- _Recorded information_:
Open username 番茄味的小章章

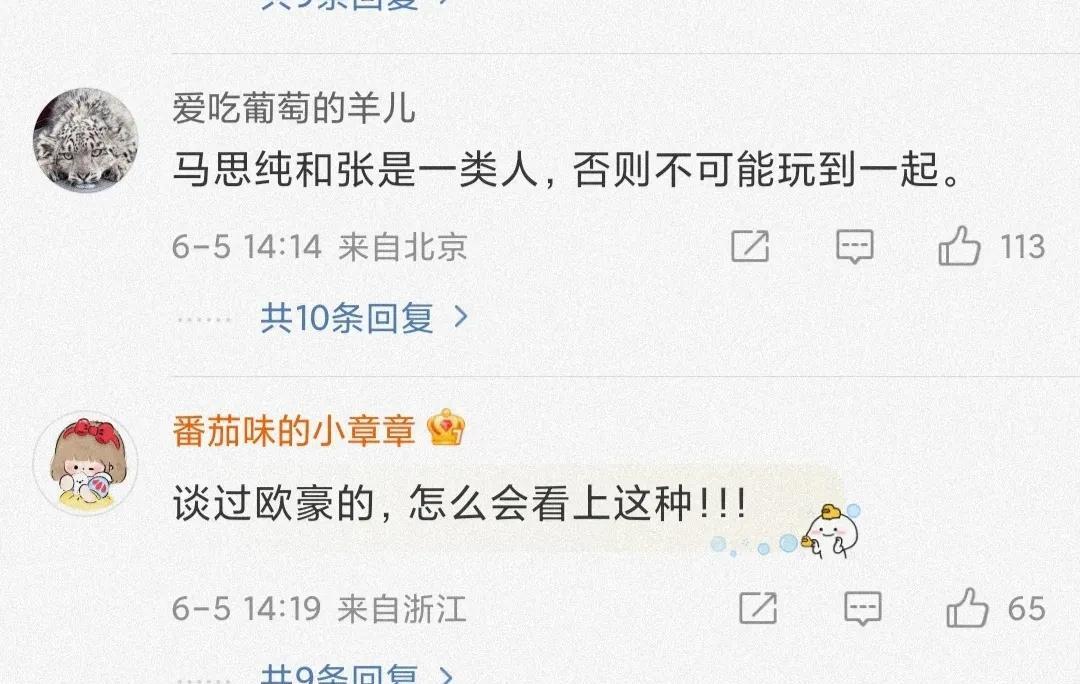point(294,431)
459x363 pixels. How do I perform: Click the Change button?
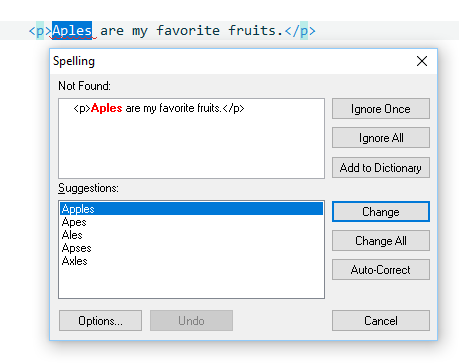point(381,212)
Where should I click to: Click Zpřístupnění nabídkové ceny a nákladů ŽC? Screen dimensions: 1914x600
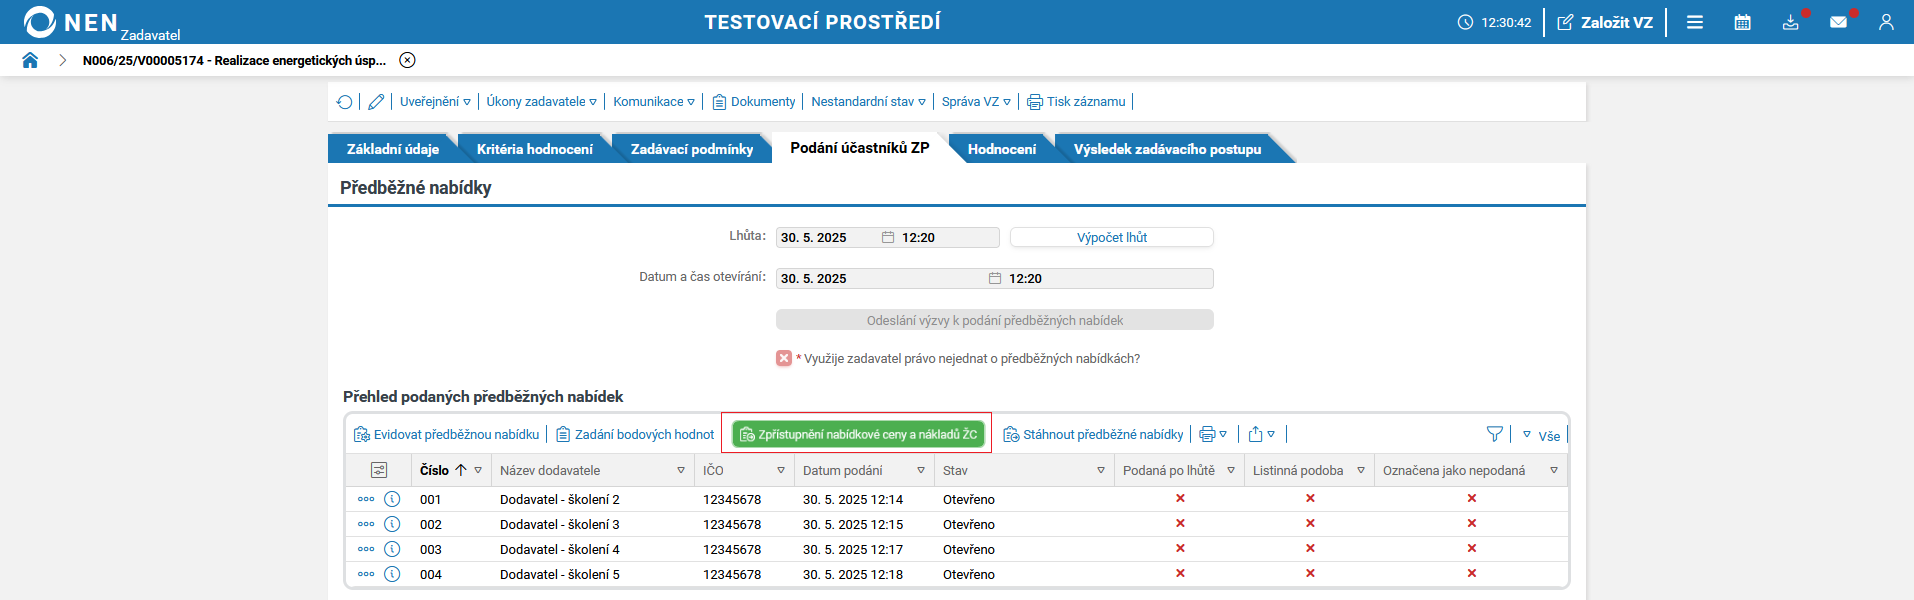coord(858,434)

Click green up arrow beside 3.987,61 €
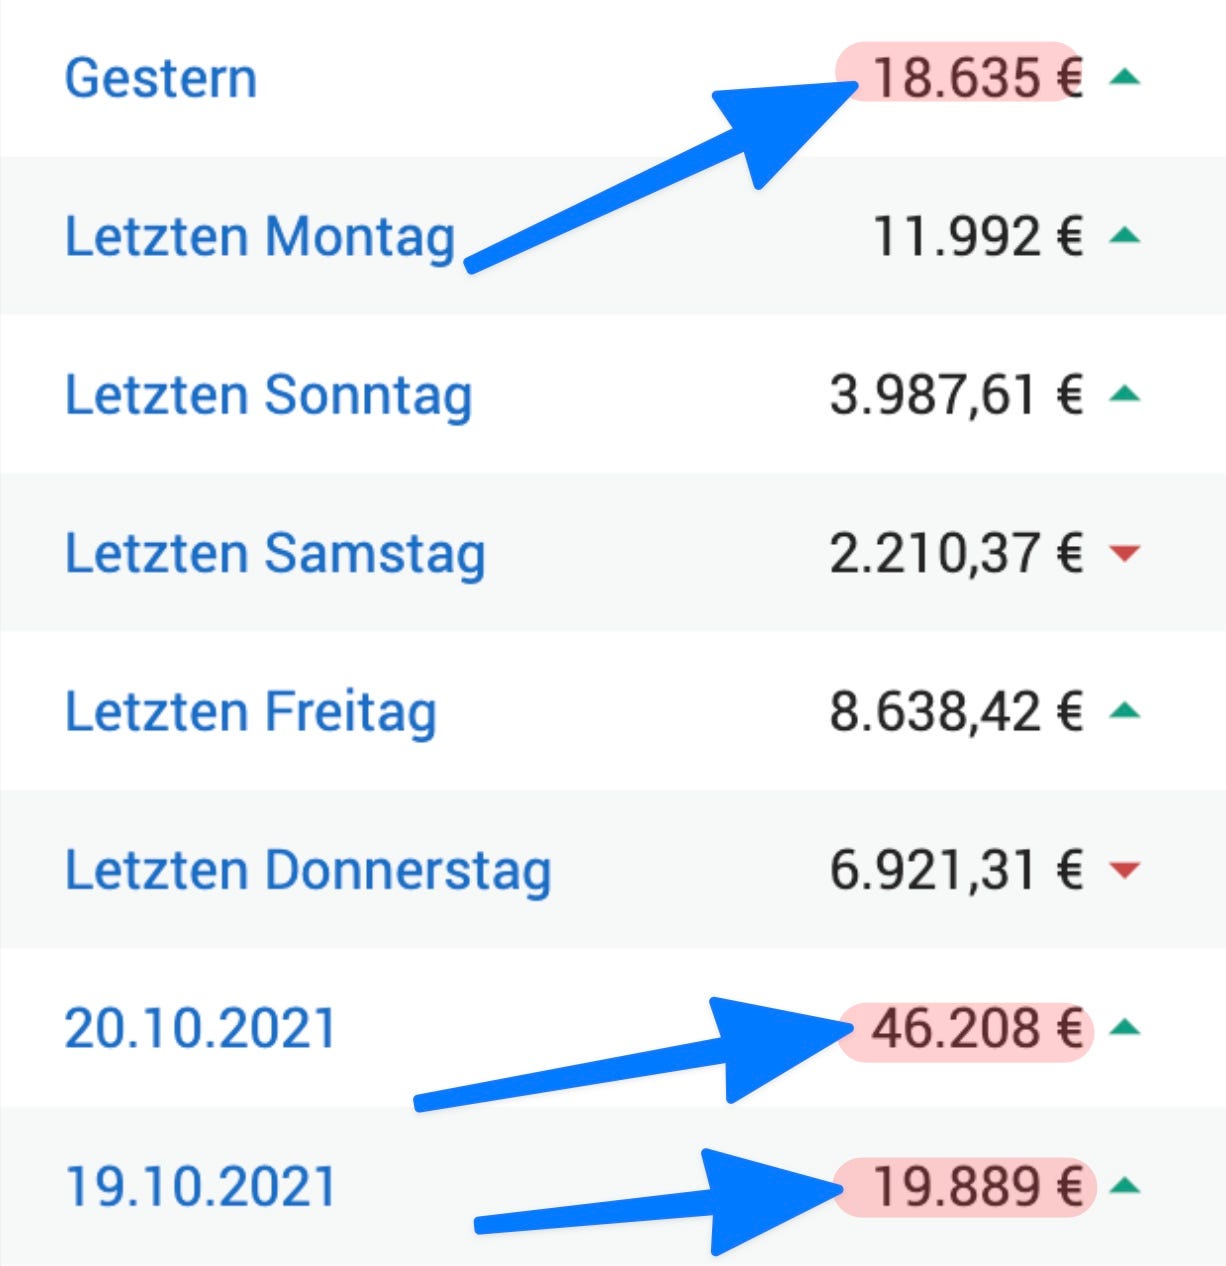pyautogui.click(x=1125, y=394)
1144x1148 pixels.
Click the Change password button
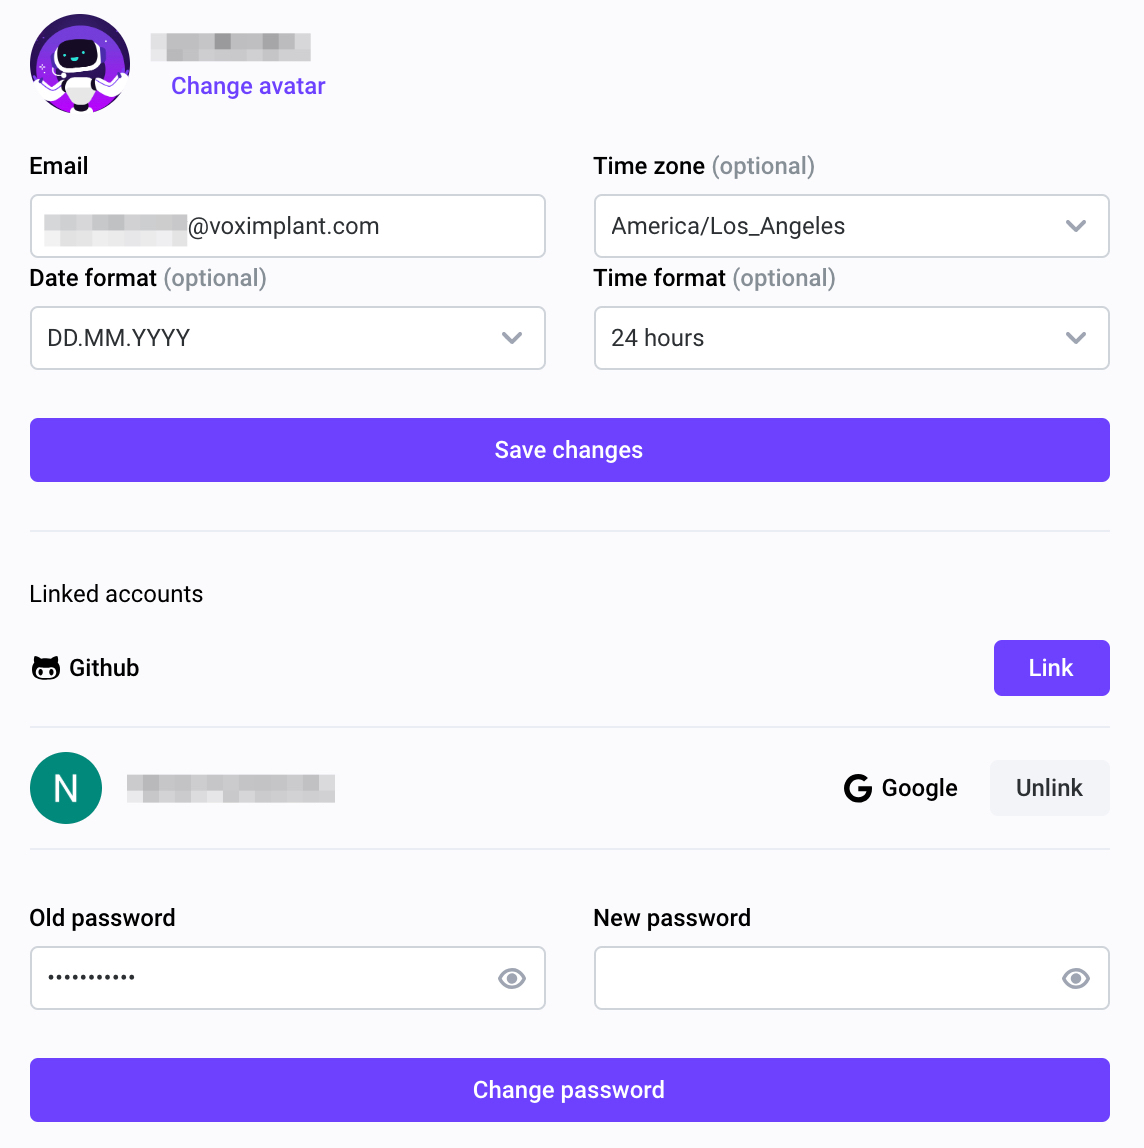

- _Directions_:
Retype the lines exactly. Begin at the one that holds "459x363 pixels. How", stop at the last line of the entries above, and drop the pictures.

- _Task result_:
459x363 pixels. How do I perform: Click the Change button?
point(381,212)
Where should I click to: Click Zpřístupnění nabídkové ceny a nákladů ŽC? Screen dimensions: 1914x600
coord(858,434)

Click green up arrow beside 3.987,61 €
pyautogui.click(x=1125, y=394)
1144x1148 pixels.
Click the Change password button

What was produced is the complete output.